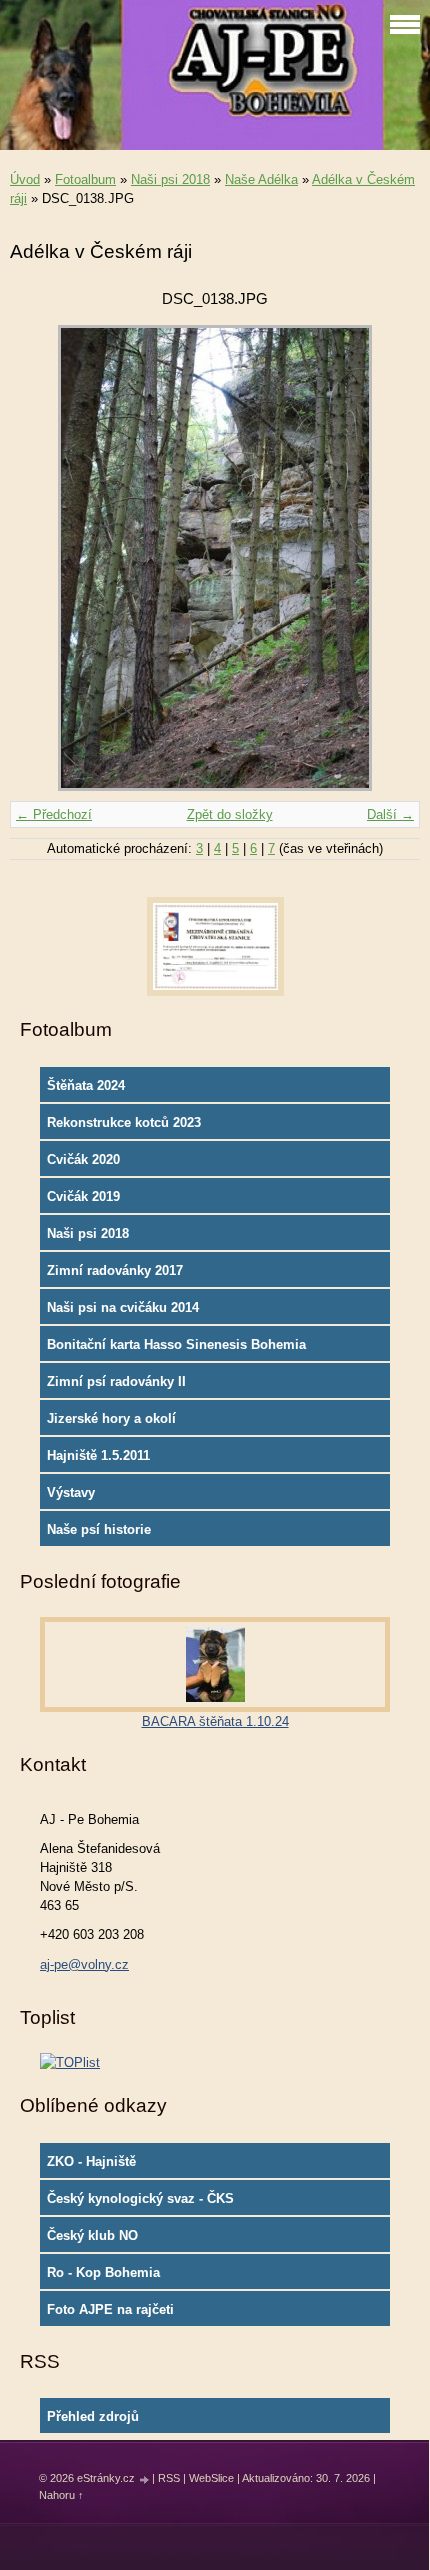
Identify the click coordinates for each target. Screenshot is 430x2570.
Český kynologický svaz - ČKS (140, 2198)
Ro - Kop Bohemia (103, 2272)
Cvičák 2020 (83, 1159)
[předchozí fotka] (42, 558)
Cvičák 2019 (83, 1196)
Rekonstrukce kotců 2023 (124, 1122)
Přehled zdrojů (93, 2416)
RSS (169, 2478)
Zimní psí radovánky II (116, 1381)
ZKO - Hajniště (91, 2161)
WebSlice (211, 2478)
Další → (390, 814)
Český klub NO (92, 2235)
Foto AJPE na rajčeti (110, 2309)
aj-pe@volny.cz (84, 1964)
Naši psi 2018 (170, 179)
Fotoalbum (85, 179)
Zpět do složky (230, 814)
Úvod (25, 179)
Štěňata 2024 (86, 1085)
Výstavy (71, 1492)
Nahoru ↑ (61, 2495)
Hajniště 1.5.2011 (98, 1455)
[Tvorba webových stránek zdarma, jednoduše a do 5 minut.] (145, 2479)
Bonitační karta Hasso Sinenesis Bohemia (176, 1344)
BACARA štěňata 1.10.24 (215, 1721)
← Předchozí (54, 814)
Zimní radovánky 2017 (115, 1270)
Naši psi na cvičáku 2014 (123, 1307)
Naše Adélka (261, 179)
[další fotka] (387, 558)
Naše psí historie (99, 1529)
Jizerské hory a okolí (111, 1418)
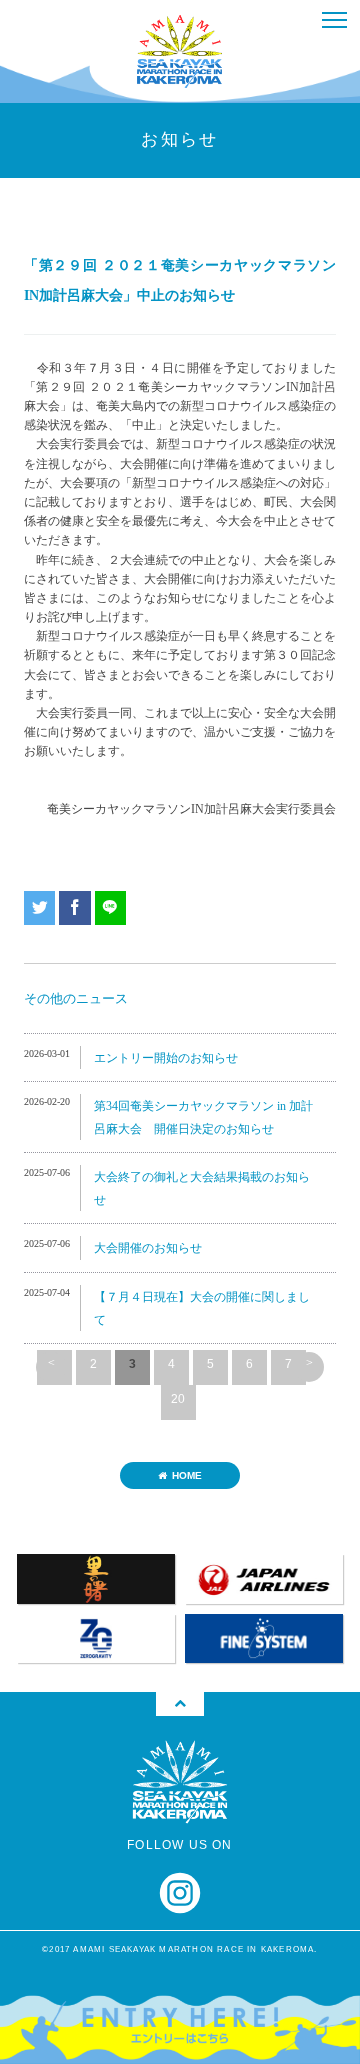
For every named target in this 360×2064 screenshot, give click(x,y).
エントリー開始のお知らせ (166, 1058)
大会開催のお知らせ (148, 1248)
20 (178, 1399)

- - - - -

**Exercise objective**
Look through the records for the string "Naši". Copy every line that has it.

**Solution below**
Naši psi 2018 (170, 179)
Naši psi na cvičáku 2014 (123, 1307)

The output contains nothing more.